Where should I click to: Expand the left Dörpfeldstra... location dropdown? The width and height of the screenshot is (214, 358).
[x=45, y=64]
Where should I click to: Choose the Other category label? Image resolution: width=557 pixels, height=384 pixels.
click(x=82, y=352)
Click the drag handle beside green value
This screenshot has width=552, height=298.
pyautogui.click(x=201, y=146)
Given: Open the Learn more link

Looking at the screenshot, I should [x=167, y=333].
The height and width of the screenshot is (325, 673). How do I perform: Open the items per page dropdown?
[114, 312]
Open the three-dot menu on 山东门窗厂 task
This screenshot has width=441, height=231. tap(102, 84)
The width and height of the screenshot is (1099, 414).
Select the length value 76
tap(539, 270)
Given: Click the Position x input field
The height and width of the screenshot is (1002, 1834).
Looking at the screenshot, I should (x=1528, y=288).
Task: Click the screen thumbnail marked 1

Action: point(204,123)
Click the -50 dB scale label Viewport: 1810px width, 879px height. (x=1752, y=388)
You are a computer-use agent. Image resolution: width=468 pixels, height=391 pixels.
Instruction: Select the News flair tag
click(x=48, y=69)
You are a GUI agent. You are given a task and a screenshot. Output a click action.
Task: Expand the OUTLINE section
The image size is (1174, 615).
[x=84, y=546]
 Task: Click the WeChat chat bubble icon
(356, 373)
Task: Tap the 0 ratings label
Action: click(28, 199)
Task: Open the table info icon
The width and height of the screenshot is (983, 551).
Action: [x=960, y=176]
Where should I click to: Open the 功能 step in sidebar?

=-=-=

## Assignment
Each line from the one containing "You are a computer-use" through the last line of the material must be restated word for word, with no other text.

## Written solution
You are a computer-use agent. Image resolution: width=468 pixels, height=391 pixels.
Instruction: Select the News flair tag
click(x=48, y=69)
You are a GUI agent. You are given a task and a screenshot. Output a click action.
Task: Expand the OUTLINE section
The image size is (1174, 615).
[x=84, y=546]
 Task: Click the WeChat chat bubble icon
(356, 373)
Task: Tap the 0 ratings label
Action: click(28, 199)
Task: Open the table info icon
The width and height of the screenshot is (983, 551).
Action: [x=960, y=176]
Where should I click to: Open the 功能 step in sidebar?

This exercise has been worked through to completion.